5º O respeito humano é um mal universal. — Um outro caráter do respeito humano é a sua universalidade. Por exemplo, o mentiroso, o voluptuoso, o colérico, eles têm estas paixões próprias: inimigos da verdade, da castidade, da mansidão; e no campo do respeito humano são inacessíveis a qualquer virtude. O respeito humano não apresenta o aspecto de um defeito particular, torna-se o foco de todos os vícios. Escravo do respeito humano, o homem é capaz de transgredir todos os Mandamentos de Deus e da Igreja, faltar a todos os deveres e praticar todo o mal.
III — Motivos do respeito humano
1º O mundo tem horror à verdade e ao bem — O mundo tem horror à verdade e ao bem e aos que representem estas coisas. O ideal do mundo é o mal. Ora o mal é a negação do bem.
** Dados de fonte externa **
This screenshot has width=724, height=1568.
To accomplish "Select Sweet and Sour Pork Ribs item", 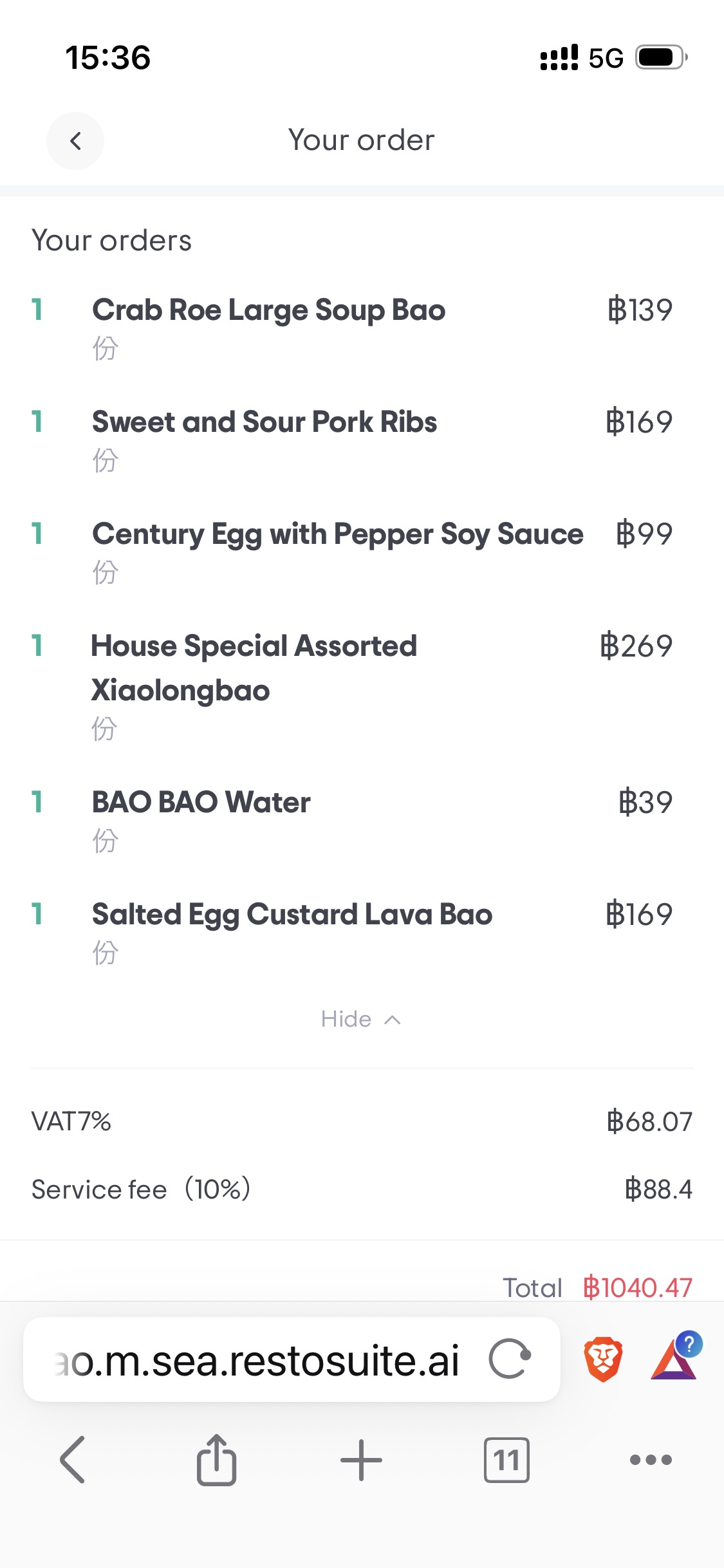I will (x=265, y=422).
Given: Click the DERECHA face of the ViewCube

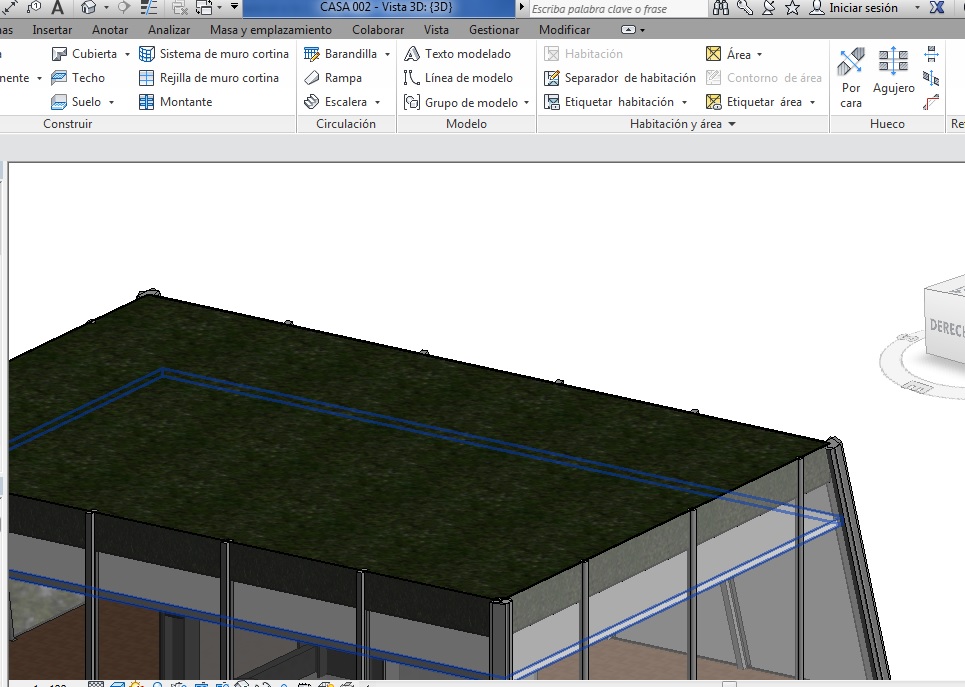Looking at the screenshot, I should [945, 327].
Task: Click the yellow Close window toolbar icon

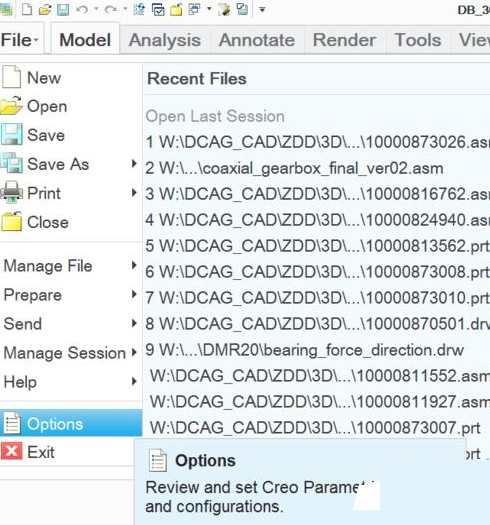Action: tap(176, 10)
Moisés, que suportou tantas fadigas no governo de seiscentos mil homens, a ouvir as suas queixas e a apaziguar as suas discórdias, quando esperava do seu povo louvores e agradecimentos, ouve da boca de um pastor estas amargas palavras: “és néscio e doido em tomares sobre ti tantos negócios!”.
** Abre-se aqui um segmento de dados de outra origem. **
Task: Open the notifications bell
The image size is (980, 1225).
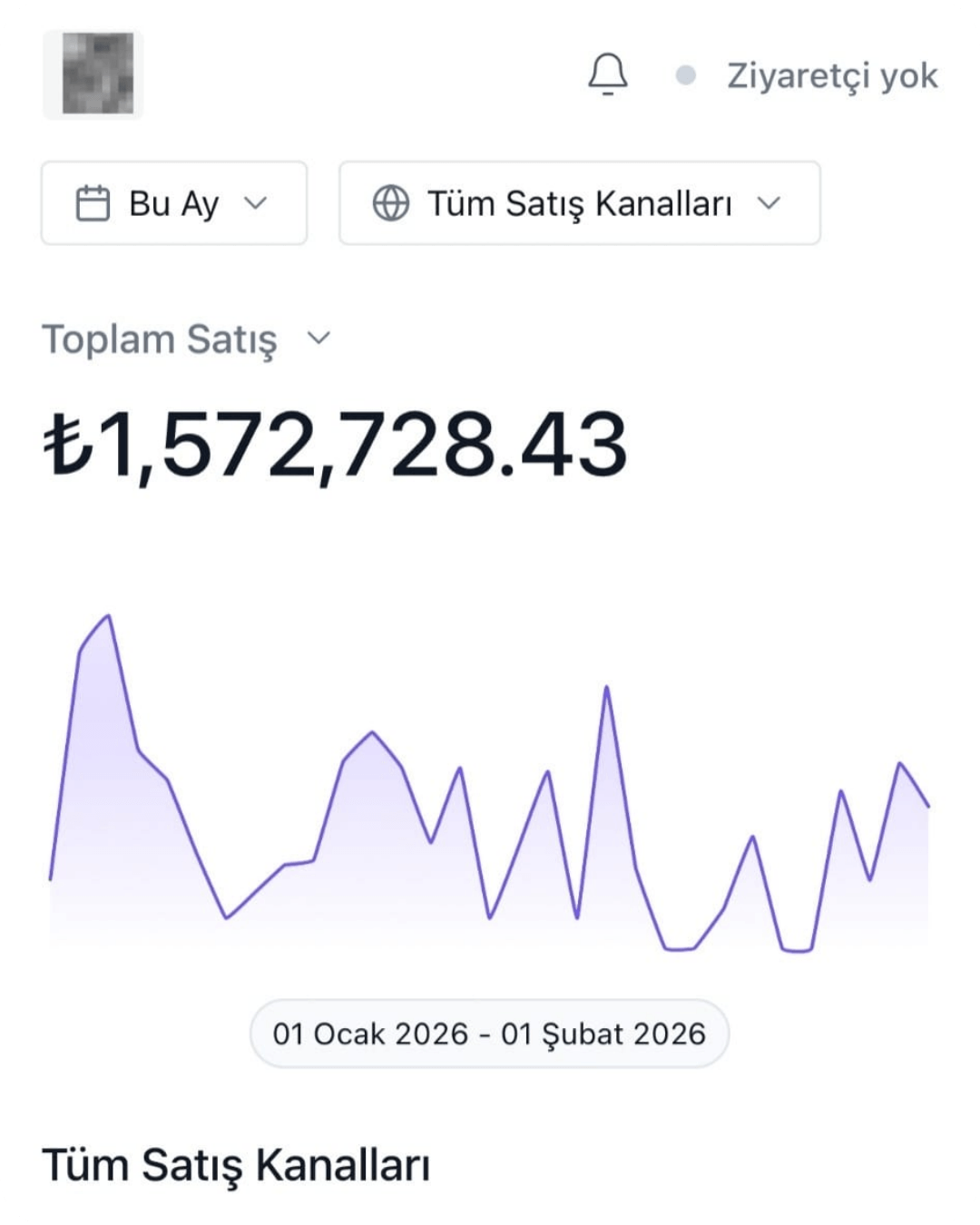Action: (x=608, y=74)
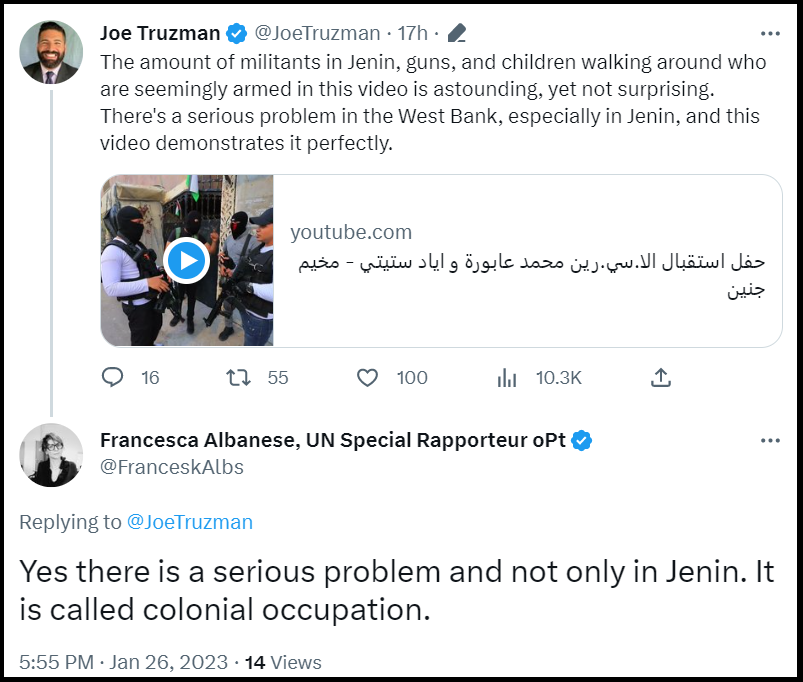Viewport: 803px width, 682px height.
Task: Click the share upload icon
Action: [x=661, y=378]
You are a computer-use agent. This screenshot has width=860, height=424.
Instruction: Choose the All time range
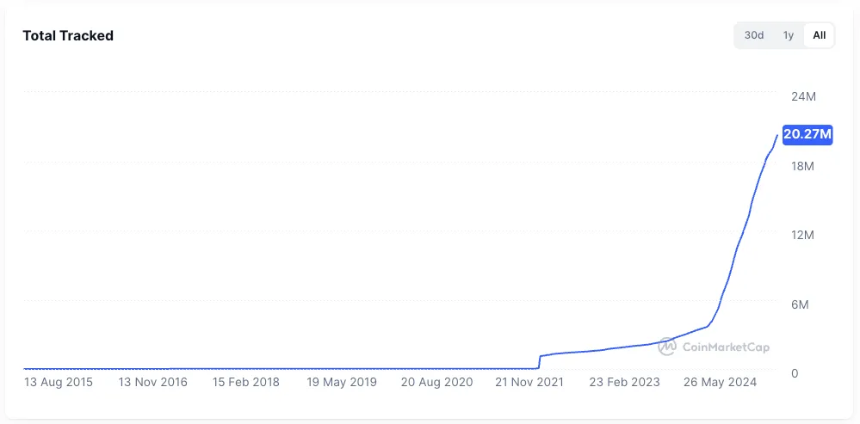(x=819, y=36)
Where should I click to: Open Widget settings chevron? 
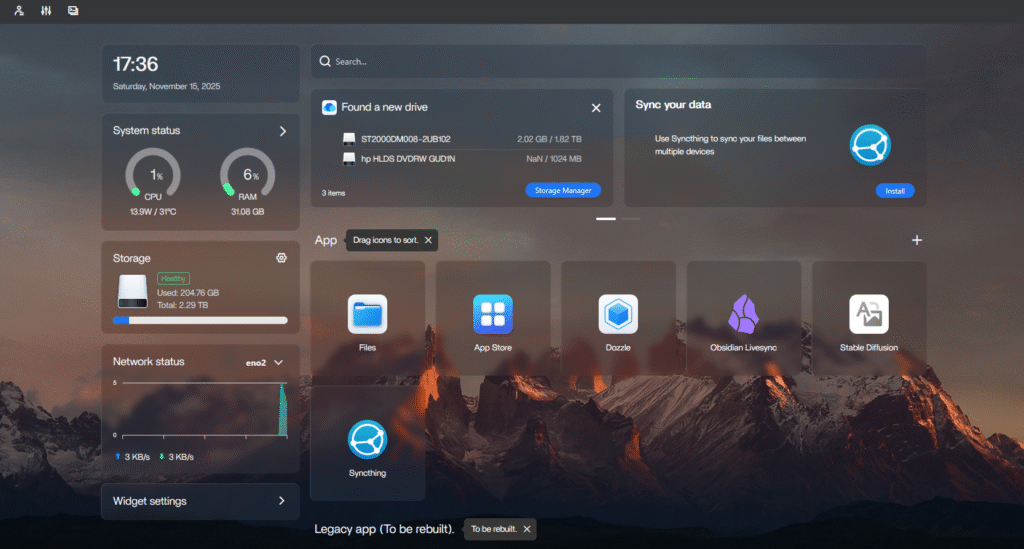tap(281, 501)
Vasti[1], esposa de Assuero, ao invés de ser louvada pela compostura e modéstia, porque recusou fazer alarde da sua formosura perante a multidão dos convidados, a tiveram unicamente por cabeçuda e teimosa.
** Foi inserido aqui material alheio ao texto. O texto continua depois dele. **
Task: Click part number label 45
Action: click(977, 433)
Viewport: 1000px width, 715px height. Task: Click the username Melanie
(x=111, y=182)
Como queremos que os maus nos não tenham aversão se as nossas ações são uma repreensão contínua ao seu mau viver? Com a nossa piedade confundimos a sua falta de religião; com a nossa honestidade, a sua dissolução; com a nossa caridade, a sua avareza. Miram-se em nós como em espelhos e veem esses infelizes todas as suas fealdades. Que admira, pois, que nos desprezem, que nos escarneçam e maltratem, semelhantes ao camelo que, em vendo água clara e nela a sua enorme fealdade, revolve-a com os pés até turvá-la completamente?! “Os ímpios abominam os que andam pelo caminho reto” (Prov. 29,27). Assim como somos naturalmente levados a desculpar nos outros aquelas faltas que reconhecemos em nós mesmos, assim também, infelizmente, nos sentimos inclinados a desaprovar, ou, pelo menos, a desprezar nos outros as virtudes que não temos força de praticar. Eis aqui a verdadeira razão pela qual os maus murmuram das pessoas virtuosas.
2º O mundo quer perder as almas — O mundo sorri sarcasticamente e escarnece dos que têm religião e piedade porque ele quer prender e matar como outrora. Ele diz e faz como os irmãos de José: “Que quer este sonhador?”. E concluíram: “Lancemo-lo numa cisterna”. O cristão não deve temer o opróbrio dos homens. “Nolite timere opprobrium hominum” (Is 51,7). Um cristão deve manifestar que há nas suas convicções uma força maior do que todas as paixões dos adversários.